- Born: Fannie Ernestine Smith January 25, 1927 Perdue Hill, Alabama
- Died: May 8, 2016 (aged 89) Fairburn, Georgia
- Resting place: Vine Street Hill Cemetery Cincinnati, Ohio
- Other name: Fannie Ernestine Smith Motley
- Education: Selma University Spring Hill College Xavier University
- Occupation: Educator
- Known for: First African-American graduate of Spring Hill College
- Spouse: D.L. Motley
- Children: 2

= Fannie E. Motley =

Fannie Ernestine Smith Motley (January 25, 1927 – May 8, 2016) was the first African-American graduate from Spring Hill College, a Jesuit institution in Mobile, Alabama. She entered the school in 1954.

== Biography ==
Fannie Smith was born on January 25, 1927. Her father was Nelson H. Smith Sr., a Baptist minister, and her mother was Lillie A. Little Smith. Her place of birth was Perdue Hill, Alabama, a rural area outside Monroeville.

Fannie Smith was raised in Monroeville. In 1944, Smith enrolled at Selma University, a historically Black college located in Selma, Alabama, and she studied there to 1946. During this time, she met D.L. Motley, a ministerial student. They married on June 1, 1949. Subsequently, she gave birth to two sons, which interrupted her college education. In 1952 upon news of the impending desegration of Spring Hill College, the Jesuit school in Mobile, Alabama, D.L. accepted the pastorate of Yorktown Baptist Church in Africatown, three miles north of downtown Mobile.

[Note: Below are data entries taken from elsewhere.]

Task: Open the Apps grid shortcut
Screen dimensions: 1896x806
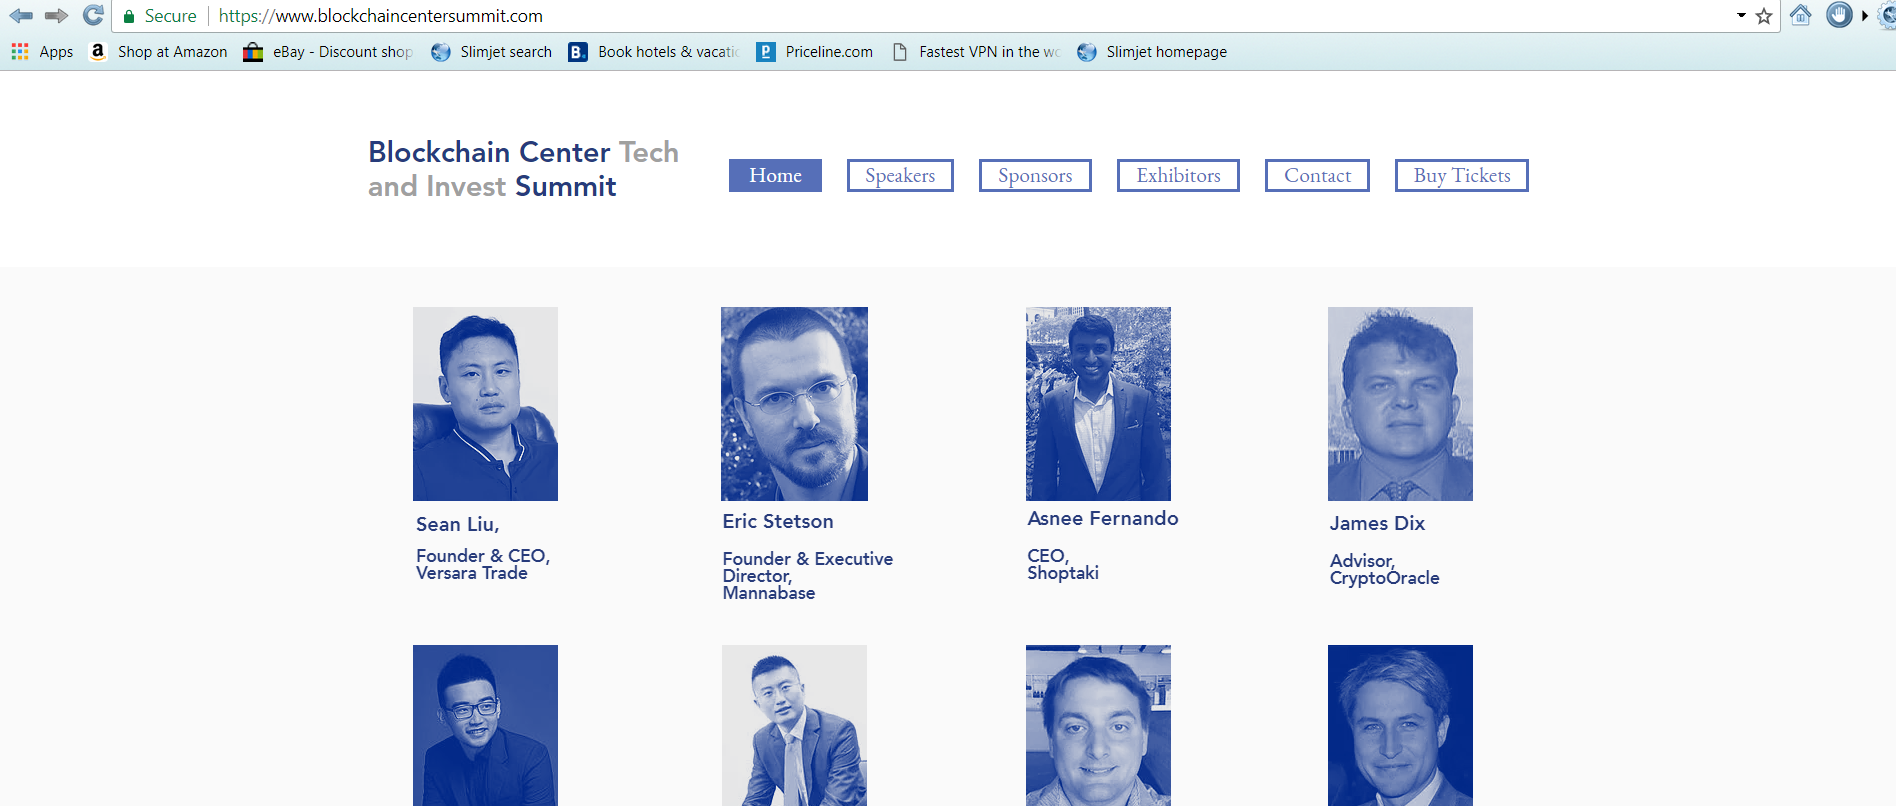Action: pos(42,52)
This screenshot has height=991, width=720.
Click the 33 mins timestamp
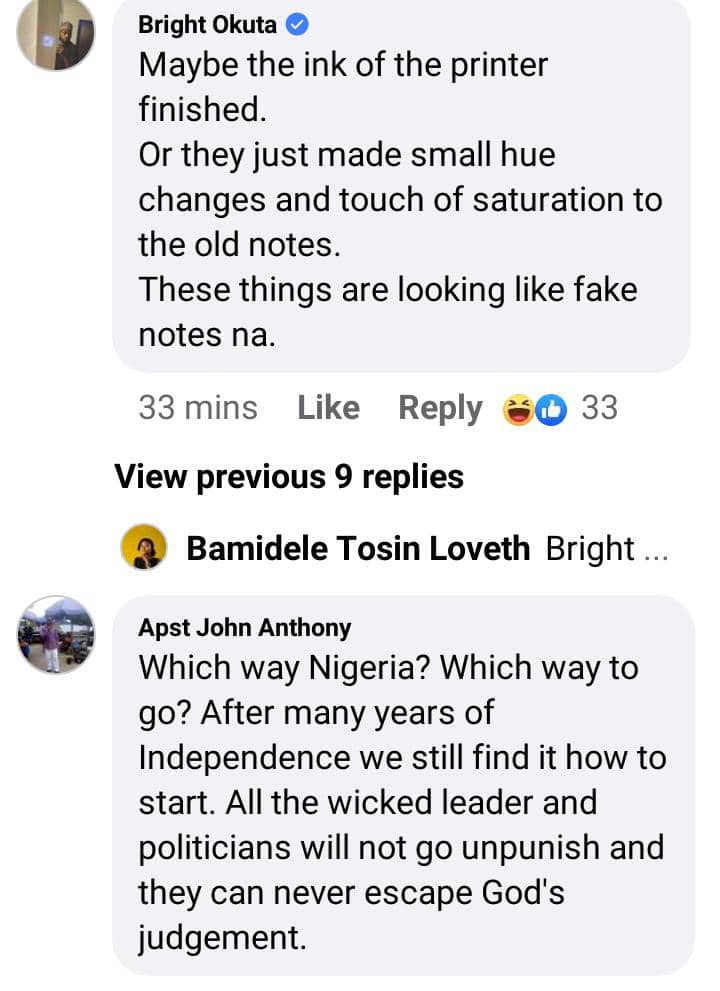197,408
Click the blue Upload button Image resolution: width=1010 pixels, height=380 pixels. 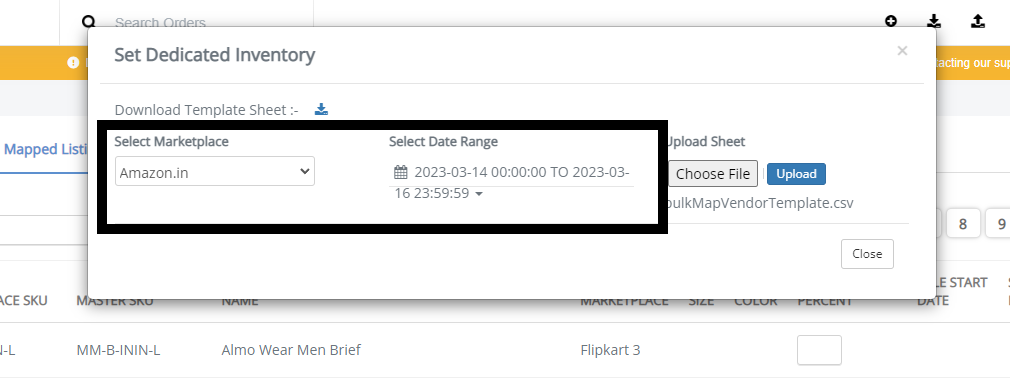[x=796, y=174]
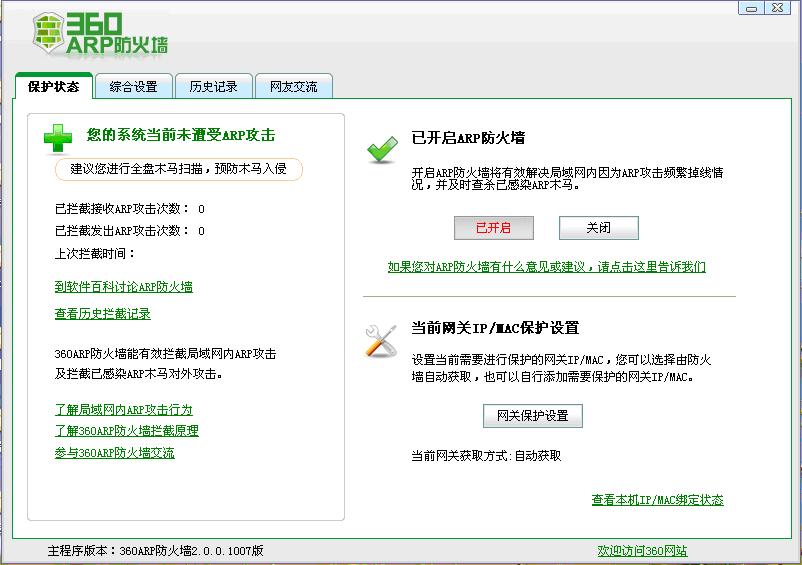View 查看历史拦截记录 link
This screenshot has height=565, width=802.
click(102, 314)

Motley was afraid for her family's safety if she applied to Spring Hill College due to the area's active Ku Klux Klan. Her husband wanted her to complete her degree and encouraged her to apply. Motley insisted that she should wait for an opportunity to attend the all-Black Alabama State College in Montgomery. After the Spring Hill College president Father Andrew Smith told her not to worry about the Klan and he would take care of it, she ultimately in December 1954 submitted an application.

Shortly after the 1954 Brown vs. Board of Education decision, Motley was accepted, and she enrolled in Spring Hill College.

Years before George Wallace attempted to block integration of the University of Alabama, Motley became the first Black student to graduate from Spring Hill College. On May 29, 1956, Motley graduated with honors and became the first African-American student to graduate from a previously all-white college in the state of Alabama. The moment was documented in The New York Times, Jet and Time.

Motley came to Cincinnati in 1963 when her husband was pastor of Peace Baptist Church. She taught for 24 years in the Cincinnati Public School system. In 1969 she earned a master's degree in guidance counseling from Xavier University.

She has a chair in her living room with a sign on it that says, "Martin Luther King Jr. sat in this chair at our house, October 10, 1964."

The Fannie Motley Scholarship was established in 1995 to honor her legacy at Spring Hill College.

On May 9, 2004, Spring Hill College conferred on Motley an honorary doctorate of humanities.

==Family==
Her husband was D. L. Motley Sr., a pastor. She has two sons who are pastors in Jeffersonville, Indiana, and Atlanta, Georgia.

When her husband died in 2001 she moved to Jeffersonville, Indiana. Motley died in Fairburn, Georgia, on Mother's Day 2016 and was interred at Vine Street Hill Cemetery in Cincinnati. Mrs. Motley's brother was minister and civil rights activist, the Rev. Nelson "Fireball" Smith.